> YOUR INSTRUCTIONS:
Reproduce word for word the portion of the passage on reviewing diffed messages with poascribe that begins with the words "The #. ascto: comment of" and ends with "in text fields.".

> DOCUMENT EXCERPT:
Message diffed for review by poascribe in Kate.

In the first message, the first to note is the #. ascto: comment. This comment succinctly lists who did what with the message since the last review; here charlie:m means that Charlie is the one who modified it. Then, there is the ediff flag, which alice can use it to jump through messages marked for review. Finally, the original and translation have been diffed; here they show that, since the last review, the message was fuzzied by changing "You won" to "Tie", and what Charlie did in translation to unfuzzy it. Even on a message as short as this, the diff tells something useful to Alice: the phrase "Game over" likely has a formulaic translation, and the fact that it is not part of the diff means that the earlier reviewer had made sure it is consistent, so Alice does not have to check that.

The #. ascto: comment of the second message reveals that both Charlie and Bob had been translating it. ediff-total flag instead of plain ediff means that this message had no review at all up to now, so there are no embedded diffs in text fields.

> AVAILABLE DATA:

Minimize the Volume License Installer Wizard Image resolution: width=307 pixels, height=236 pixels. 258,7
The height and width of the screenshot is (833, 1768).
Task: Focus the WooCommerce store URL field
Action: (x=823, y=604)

> TASK SOLUTION:
The #. ascto: comment of the second message reveals that both Charlie and Bob had been translating it. ediff-total flag instead of plain ediff means that this message had no review at all up to now, so there are no embedded diffs in text fields.